Gabon: grand chambardement et « sang neuf » au sein du parti au pouvoir

Au terme d’un congrès de trois jours, le parti présidentiel au Gabon, l’historique mais très affaibli Parti démocratique gabonais (PDG), a renouvelé une grande partie de ses responsables et interdit les courants politiques, tentant de se mettre en ordre de bataille pour les législatives prévues au printemps 2018.

Réunis dans un stade de la périphérie de Libreville, des milliers de délégués et de militants du Parti démocratique gabonais (PDG) ont planché sur comment « revitaliser » et « régénérer » l’ancien parti unique (jusqu’en 1991), aujourd’hui en crise profonde et miné par les divisions.
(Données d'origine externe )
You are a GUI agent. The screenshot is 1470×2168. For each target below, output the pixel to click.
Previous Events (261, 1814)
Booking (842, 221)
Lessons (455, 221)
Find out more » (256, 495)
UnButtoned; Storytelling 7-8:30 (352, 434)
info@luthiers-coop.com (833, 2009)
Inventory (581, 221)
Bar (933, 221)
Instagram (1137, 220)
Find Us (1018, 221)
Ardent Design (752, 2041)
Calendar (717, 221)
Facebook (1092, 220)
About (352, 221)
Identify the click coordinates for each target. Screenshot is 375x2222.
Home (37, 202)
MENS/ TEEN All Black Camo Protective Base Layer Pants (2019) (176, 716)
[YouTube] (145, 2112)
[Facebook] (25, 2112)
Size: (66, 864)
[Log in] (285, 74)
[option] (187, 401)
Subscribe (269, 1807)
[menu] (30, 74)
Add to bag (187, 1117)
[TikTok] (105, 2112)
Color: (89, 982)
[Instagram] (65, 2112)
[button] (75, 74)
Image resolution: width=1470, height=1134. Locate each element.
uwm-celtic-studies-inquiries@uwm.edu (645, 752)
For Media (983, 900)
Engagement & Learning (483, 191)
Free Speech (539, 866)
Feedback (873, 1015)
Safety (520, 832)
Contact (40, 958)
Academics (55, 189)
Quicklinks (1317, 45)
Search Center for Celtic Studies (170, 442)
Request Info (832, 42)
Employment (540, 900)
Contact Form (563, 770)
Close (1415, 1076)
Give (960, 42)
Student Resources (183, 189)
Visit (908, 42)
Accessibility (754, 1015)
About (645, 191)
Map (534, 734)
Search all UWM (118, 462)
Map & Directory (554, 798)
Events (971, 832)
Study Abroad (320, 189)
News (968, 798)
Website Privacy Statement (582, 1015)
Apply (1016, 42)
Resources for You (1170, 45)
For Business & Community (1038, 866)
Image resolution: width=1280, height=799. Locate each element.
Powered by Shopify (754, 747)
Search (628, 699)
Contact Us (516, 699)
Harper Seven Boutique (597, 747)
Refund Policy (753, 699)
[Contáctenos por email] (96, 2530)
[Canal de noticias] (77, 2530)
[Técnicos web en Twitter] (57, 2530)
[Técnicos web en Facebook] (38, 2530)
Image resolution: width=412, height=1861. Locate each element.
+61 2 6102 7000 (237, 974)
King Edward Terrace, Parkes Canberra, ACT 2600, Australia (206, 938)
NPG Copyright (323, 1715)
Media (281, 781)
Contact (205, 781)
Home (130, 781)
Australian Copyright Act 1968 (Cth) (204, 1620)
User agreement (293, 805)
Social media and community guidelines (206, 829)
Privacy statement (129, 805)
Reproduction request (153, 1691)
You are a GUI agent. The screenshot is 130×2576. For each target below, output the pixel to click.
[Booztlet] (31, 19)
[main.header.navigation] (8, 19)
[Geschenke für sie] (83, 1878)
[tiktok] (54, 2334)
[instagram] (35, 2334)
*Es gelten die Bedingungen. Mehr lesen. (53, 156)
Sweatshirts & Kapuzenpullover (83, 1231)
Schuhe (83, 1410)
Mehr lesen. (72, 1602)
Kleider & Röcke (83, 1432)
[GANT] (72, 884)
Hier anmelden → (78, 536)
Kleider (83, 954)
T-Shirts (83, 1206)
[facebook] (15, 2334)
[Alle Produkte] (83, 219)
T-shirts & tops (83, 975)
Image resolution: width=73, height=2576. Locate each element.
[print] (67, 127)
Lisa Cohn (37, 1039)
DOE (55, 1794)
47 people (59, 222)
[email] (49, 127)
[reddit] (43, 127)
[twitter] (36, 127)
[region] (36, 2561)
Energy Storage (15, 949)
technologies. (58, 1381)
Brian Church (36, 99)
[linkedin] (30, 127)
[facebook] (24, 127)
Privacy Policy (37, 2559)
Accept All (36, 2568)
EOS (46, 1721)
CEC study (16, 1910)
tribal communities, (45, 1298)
Si le nouveau secrétaire général Eric Dodo Bouguendza a été confirmé dans ses fonctions, la quasi-totalité de ses adjoints ont été changés, avec davantage de jeunes et de femmes. Les membres du bureau exécutif ont été presque entièrement renouvelés, de même que le comité permanent du bureau politique.

L’ex-secrétaire général Faustin Boukoubi, figure du PDG redevenu ces derniers mois simple militant, a été nommé à la tête du Conseil consultatif des Sages du parti.

Plusieurs recommandations ont été adoptées, dont l’interdiction formelle de créer des courants au sein du parti, une mesure chaleureusement accueillie par les congressistes.

Les travaux ont été ouverts vendredi, puis clôturés dimanche par le « distingué camarade président » et chef de l’Etat Ali Bongo Ondimba, qui, dans sa seconde allocution, a fustigé les « déserteurs, traitres et faux-amis » au sein du parti.

« L’adversaire le plus dangereux est celui qui est dans la maison », a mis en garde le président Bongo, qui a assuré que « le PDG est debout et au service des Gabonais ».

Le parti « a besoin de sang neuf et d’idées neuves », avec « surtout de nouvelles personnes pour les incarner », a-t-il plaidé.

-‘Véritable séisme’-

 

« Il faut en finir avec les discours théoriques et hors-sol, place au ton direct, aux remontées du terrain et à l’approche concrète », a ajouté le président Bongo, qui s’en est pris vigoureusement à une « opposition » aux « idées dangereuses et nuisibles ». Une opposition « composée majoritairement de personnes qui ont bénéficié de la générosité et de la largesse de ce parti et de ce pays », selon lui.

« Pari gagné », affirmait lundi le quotidien pro-gouvernemental l’Union. Presque agonisant, « le PDG a finalement fait sa mue », alors que les oiseaux de mauvaise augure lui avaient prédit le chaos ». Le journal voit dans ce congrès un « véritable séisme » ayant permis de mettre « les vieux briscards à la retraite » et ouvre la voie à une relance du parti pour « être en phase avec les attentes des Gabonais ».

« On voit arriver une nouvelle génération, émerger de nouveaux noms, comme Chantal Mebaley ou Marius Assoumou », observe un analyste local.

« Jouant de son assise dans tout le pays », le parti tente de « désamorcer la fronde générale », notamment celle venue du nord de l’importante ethnie Fang, estime-t-il.

« Il s’agissait aussi de réduire le pouvoir des courants, instrument utilisé par certaines personnalités pour accroitre leur influence, mais qui au final affaiblisse le parti », ajoute cet observateur.

Donné parfois presque moribond, le PDG tente de se remettre en selle depuis plus d’un an et la présidentielle mouvementée d’août 2016, marquée par des violences post-électorales et qui a vu la réélection contestée d’Ali Bongo (qui succéda à son père Omar Bongo en 2009).

Après cette grave crise politique, l’échiquier politique national s’est progressivement restructuré ces derniers mois au Gabon.

L’opposant Jean Ping, qui se proclame toujours « président élu », est aujourd’hui en perte de vitesse, après que certains de ses soutiens ont rejoint le gouvernement.

De nouveaux partis ont été créés, tandis que des élections législatives sont prévues au printemps 2018, mais leur date n’a pas encore été officiellement fixée.

Le PDG a quant à lui dû gérer l’influence croissante de courants rivaux, comme le défunt « Héritage et modernité », le puissant Mogabo, ou le tout dernier « Action pour le président de la République » (APR).

Les courants « ont toujours rythmé la vie » du parti unique, souligne à ce propos le site d’info Gabon actu, qui rappelle qu’Ali Bongo lui-même, sous la présidence d’Omar Bongo, fut à la tête des « rénovateurs », contre les « caciques », puis les « appelistes ».

Avec ce dernier congrés, « il reste à savoir si tous les cadres (du PDG) vont se soumettre à la discipline du parti désormais dirigé par des proches » d’Ali Bongo, soulignait lundi matin Gabon actu.